Is Twisted Love really worth the hype?
Sometimes, light books are the way to go. And what better light book than romance? They’re quick, easy reads, and, at best, just an enjoyable mood-setter. At worst, though? Absolute mind-rot material. Take Twisted Love by Ana Huang for example.
Viscerally cringy, flat, and hair-pull-inducing, Twisted Love is the book equivalent of those mass-produced ripoff soap operas. The world-building gives us nothing; the characters give us nothing; and the dialogue? I wanted to jettison myself off to space. I find it shocking that somebody woke up, sat down, and thought it would be a good day to release these fledgling lines to the world:
“You’re about to find out what happens when you invite yourself into the lion’s den.”
“Don’t try to humanize me. I’m not a tortured hero from one of your romantic fantasies.”
And, saving the worst for the last:
“I’m trying to save you, Ava.”
Ana Huang, Twisted Love
“From what?”
“From me.”
Do I need to say more about this? Every one of these lines read like the author was trying too hard to appeal to TikTok—or BookTok, to be precise. It worked, but at what cost? Our male lead doesn’t seem like a male anymore. He just seems like a badly written parody of a man written by a woman who has never even been in close proximity with a man.

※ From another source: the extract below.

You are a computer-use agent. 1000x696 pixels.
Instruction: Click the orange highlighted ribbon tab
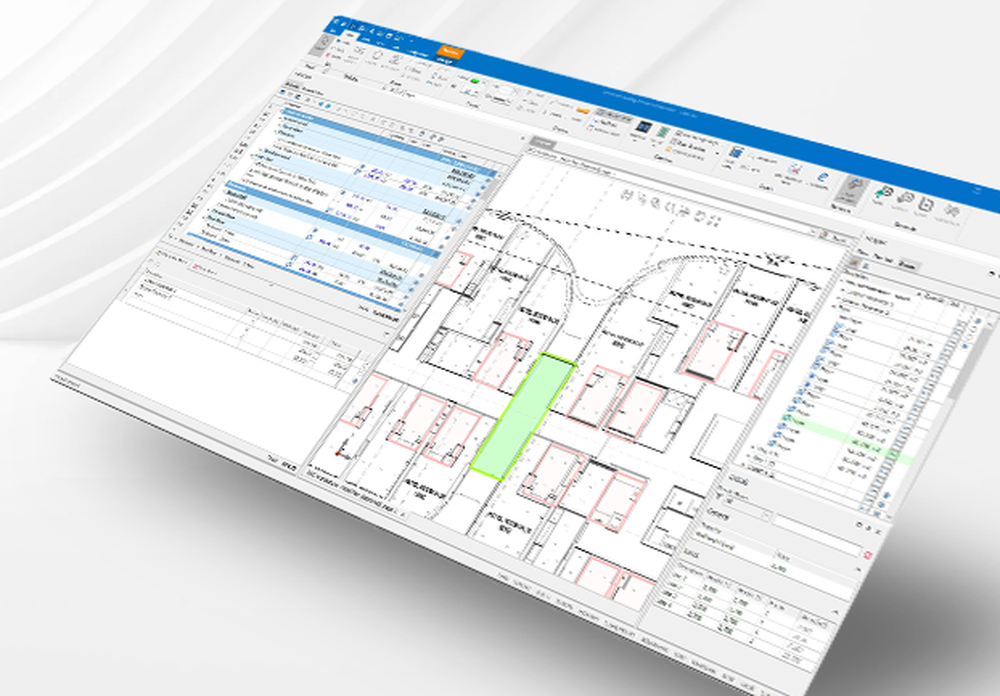tap(450, 52)

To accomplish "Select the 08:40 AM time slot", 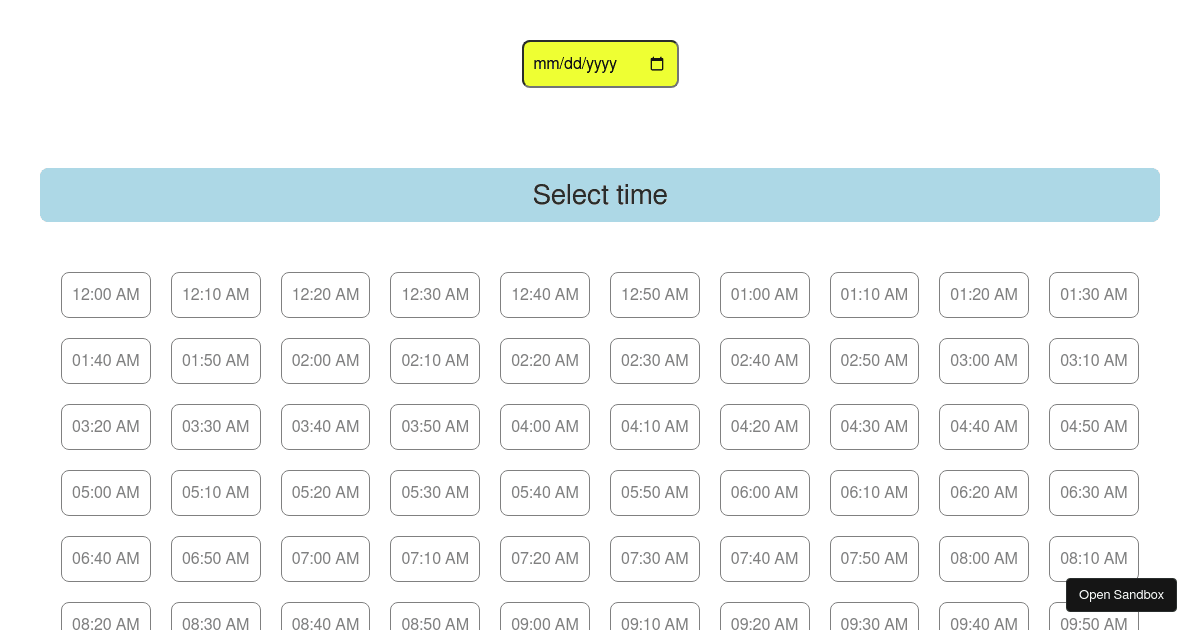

After all, the male lead Alex Volkov, a genius with an IQ of 160, possessing a god-like body and a face sculpted by the hands of Michelangelo, essentially functioning as the COO of a company at the age of 14, simply falls in love with the blandest girl in existence. Oh, and he’s a billionaire.
Plot
The entire plot of this book was stupid. Everything was unbelievably cheesy, especially the “plot twist” of the main girl’s father somehow playing a role in the murder-mystery aspect of this novel and Alex’s uncle, the CEO of the company, being behind it all.
How could you not anticipate this “turn of events”? It was so lackluster, but you can’t even read it for the romance plot either, since the characters are so flat, cliched, and just contrived in general. Alex’s constant act of being the wounded yet broodingly intense character ruined the smut that was there. Some call this a trope, but I see it as attention-seeking behavior: it’s so overdone that reading it becomes painful and just a major source of secondhand embarrassment at this point.
Please, please, please spare your brain cells and time and just avoid this book. Whatever you’re looking for, you won’t find it here.